▶ [TASKS]
[a] List the Vibrio species that the assay methods extract names for its bacterial-colonization assay, with the identifier or source given for each.
[b] Write out the part of the assay methods extract between "Bacterial-colonization assay" and "FlaA (Table I).", inclusive, with no changes.
[c] Continue the assay methods extract on shrimp flagellin attachment and bacterial colonization, starting after its final sentence.

▶ [EXTRACT PROVIDED]

▬▬▬

Flagellin-attachment assay

rFlaA (5 μg), together with the tested proteins (5 μg), was injected into shrimp. An hour later, the hepatopancreas was fixed by Davidson’s AFA fixative (30% ethanol, 22% formalin, and 11.5% acetic acid) for 48 h and subjected to paraffin sectioning. Meanwhile, hemocytes were collected, spread onto glass slides, and fixed with 4% paraformaldehyde. Slides were blocked using 3% BSA and incubated with 1:500 diluted anti-GST serum overnight at 4°C. The slides were washed with PBS and incubated with 1:1000 diluted Alexa Fluor 488 (Molecular Probes) at 37°C for 1 h. The nuclei were stained with DAPI. The slides were observed under a fluorescence microscope (Olympus BX51).

Bacterial-colonization assay

Three bacterial strains that had been confirmed as resistant to several antibiotics were used to check whether Leulectin could influence the bacterial colonization in the shrimp hepatopancreas. About 2 × 105 CFU V. harveyi (ATCC 33842) or V. alginolyticus (ATCC 33840) or 2 × 106 CFU V. tasmaniensis (separated from shrimp intestines) was mixed with 4 μg of rLRRs or the mutated protein rLRRΔ4 and injected into shrimp. The hepatopancreases were homogenized in PBS with 0.45 M NaCl (mPBS) 24 h later. The homogenate was plated onto Luria-Bertani agar plates (3% NaCl, containing specific antibiotics) to determine the colony number. V. harveyi and V. alginolyticus colonies were also randomly picked out for PCR identification using specific primers for FlaA (Table I).

▬▬▬

▶ [DATA PROVIDED]
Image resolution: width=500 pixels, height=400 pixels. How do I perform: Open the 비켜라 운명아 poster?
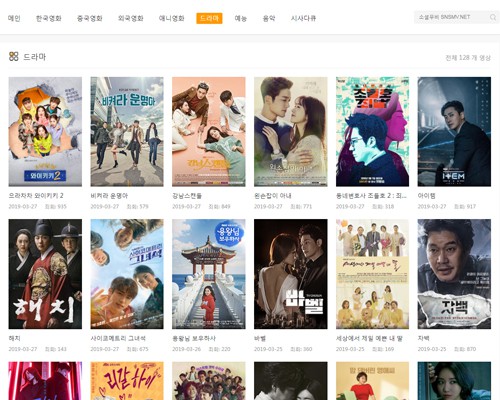pyautogui.click(x=127, y=132)
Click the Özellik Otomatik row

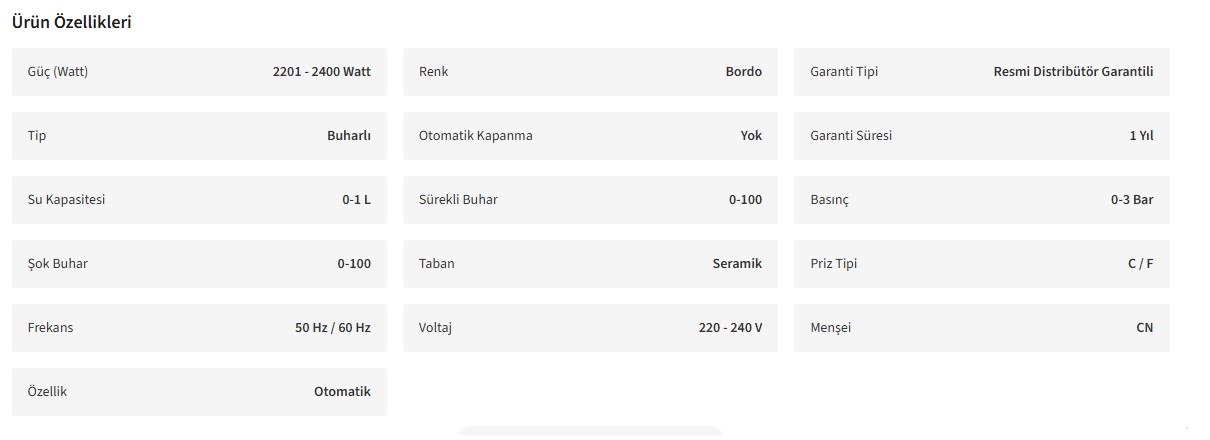point(199,392)
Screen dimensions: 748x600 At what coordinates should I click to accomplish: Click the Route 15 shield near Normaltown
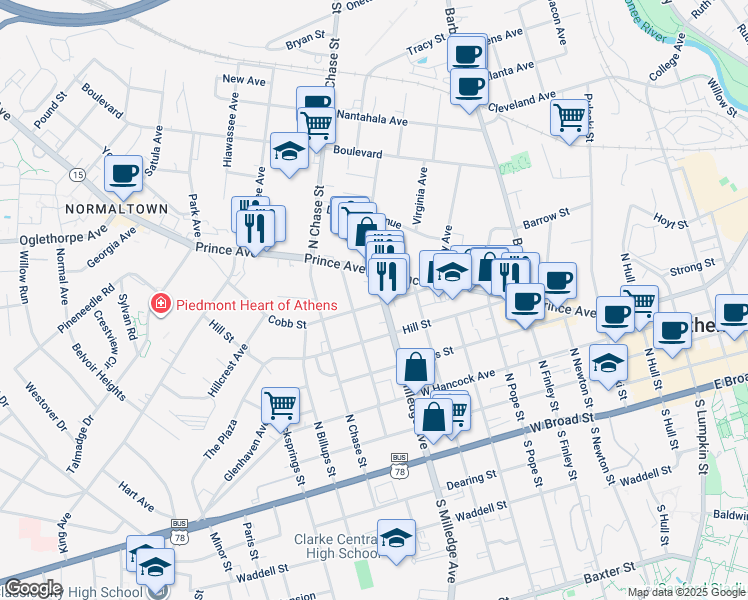[76, 175]
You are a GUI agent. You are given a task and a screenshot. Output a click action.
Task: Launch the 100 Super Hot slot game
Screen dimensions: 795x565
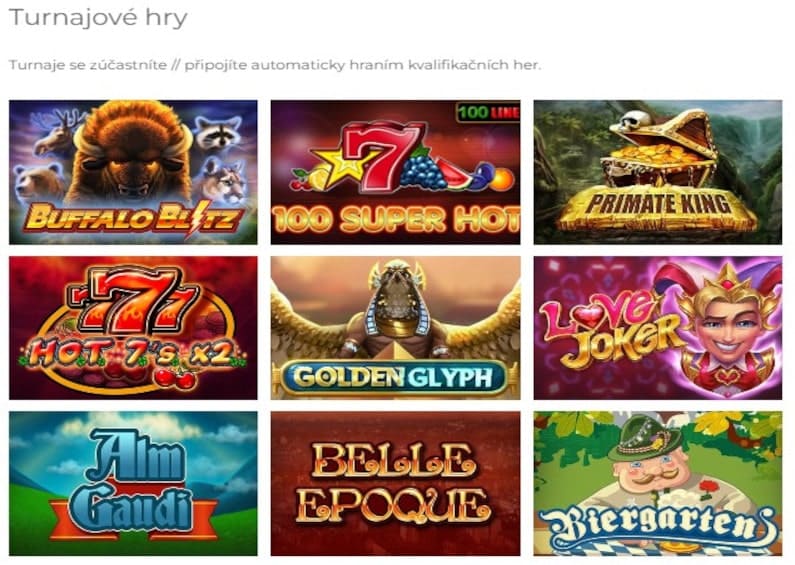click(x=395, y=172)
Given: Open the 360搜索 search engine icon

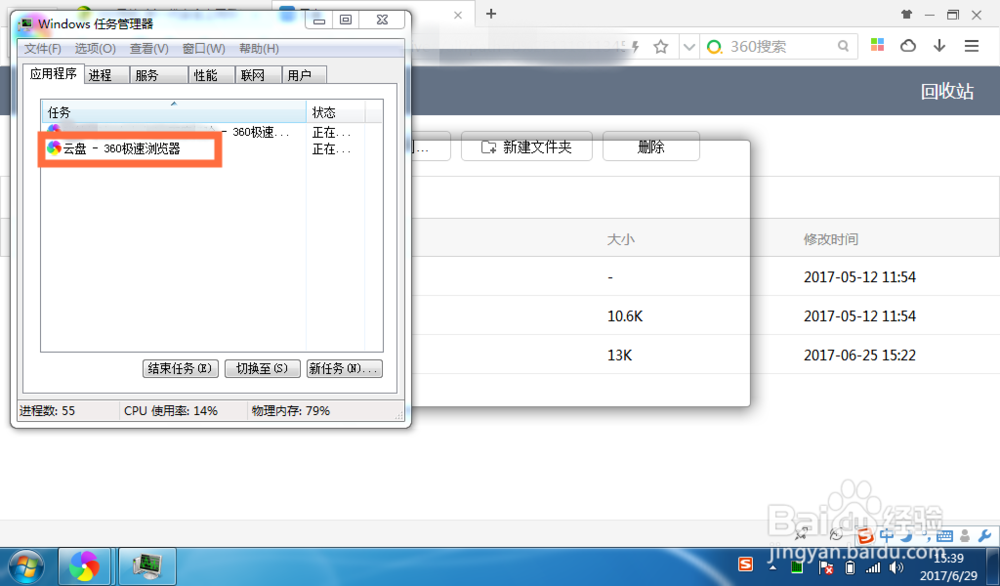Looking at the screenshot, I should tap(716, 46).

▬▬▬

▶ [TASK-BY-TASK OUTPUTS]
[a]
V. harveyi (ATCC 33842)
V. alginolyticus (ATCC 33840)
V. tasmaniensis (separated from shrimp intestines)

[b]
Bacterial-colonization assay

Three bacterial strains that had been confirmed as resistant to several antibiotics were used to check whether Leulectin could influence the bacterial colonization in the shrimp hepatopancreas. About 2 × 105 CFU V. harveyi (ATCC 33842) or V. alginolyticus (ATCC 33840) or 2 × 106 CFU V. tasmaniensis (separated from shrimp intestines) was mixed with 4 μg of rLRRs or the mutated protein rLRRΔ4 and injected into shrimp. The hepatopancreases were homogenized in PBS with 0.45 M NaCl (mPBS) 24 h later. The homogenate was plated onto Luria-Bertani agar plates (3% NaCl, containing specific antibiotics) to determine the colony number. V. harveyi and V. alginolyticus colonies were also randomly picked out for PCR identification using specific primers for FlaA (Table I).

[c]
Bacterial-agglutination assay

Overnight-cultured V. anguillarum was labeled with 2 mg/ml of FITC for 2 h, washed, and resuspended in TBS to a final OD600 of 0.5. Equal volumes (30 μl) of bacterial suspension and recombinant protein solutions in TBS (final concentrations from 1.875 to 240 μg/ml) were mixed and maintained at 28°C for 1 h, and agglutination was observed under a fluorescence microscope. For the LPS-inhibitory test, 20 μg of LPS was added to the incubation.

Bacterial-binding (inhibitory) assay

To test whether rCTLD or the mutated proteins could bind to V. anguillarum, the proteins (4 μg) were incubated with 108 CFU overnight-cultured bacteria in 1 ml of PBS at 25°C for 30 min with gentle agitation. The bacteria were washed with 1 ml of PBST three times, resuspended in 50 μl of PBS, and subjected to Western blotting using anti-His Ab (1: 2000; Zhongshan). For the LPS-inhibitory test, 20 μg of LPS was incubated with rCTLD and mutated rCTLD at 25°C for 1 h with rotation. Thereafter, binding assay was performed as described above.

Phagocytosis assay

Overnight-cultured V. anguillarum was heat killed and labeled with FITC. The bacterial suspension (1 × 108 microbes per milliliter, 1 ml) in mPBS was mixed with 100 μg of recombinant proteins to ensure full coating. The bacteria were pelleted and washed three times with mPBS by centrifugation. The suspension was adjusted to 5 × 109 microbes per milliliter.

For the in vivo analysis, the bacterial suspension (20 μl) was injected into shrimp. The hemocytes were collected 40 min later and resuspended in 100 μl of mPBS. Flow cytometry was performed to detect the hemocytic phagocytosis using CellQuest software (Becton Dickinson). Ten thousand cells were counted for each sample, which was from 10 shrimp. For the in vitro analysis, 2 × 105 hyaline cells and semigranular cells were mixed with 5 × 106 coated labeled microbes in a total volume of 50 μl of mPBS. The mixture was incubated for 1 h in dark at 25°C, with the exception of the blank group, which was maintained on ice. Thereafter, the hemocytes were obtained by centrifugation at 500 × g for 8 min, washed, and resuspended in 50 μl of mPBS. Phagocytosis was detected by flow cytometry. Two thousand cells were counted for each sample. For the in vivo and in vitro analyses, extracellular fluorescence was quenched by adding 1 μl of 0.5% trypan blue to the cell suspension. The experiments were repeated three times.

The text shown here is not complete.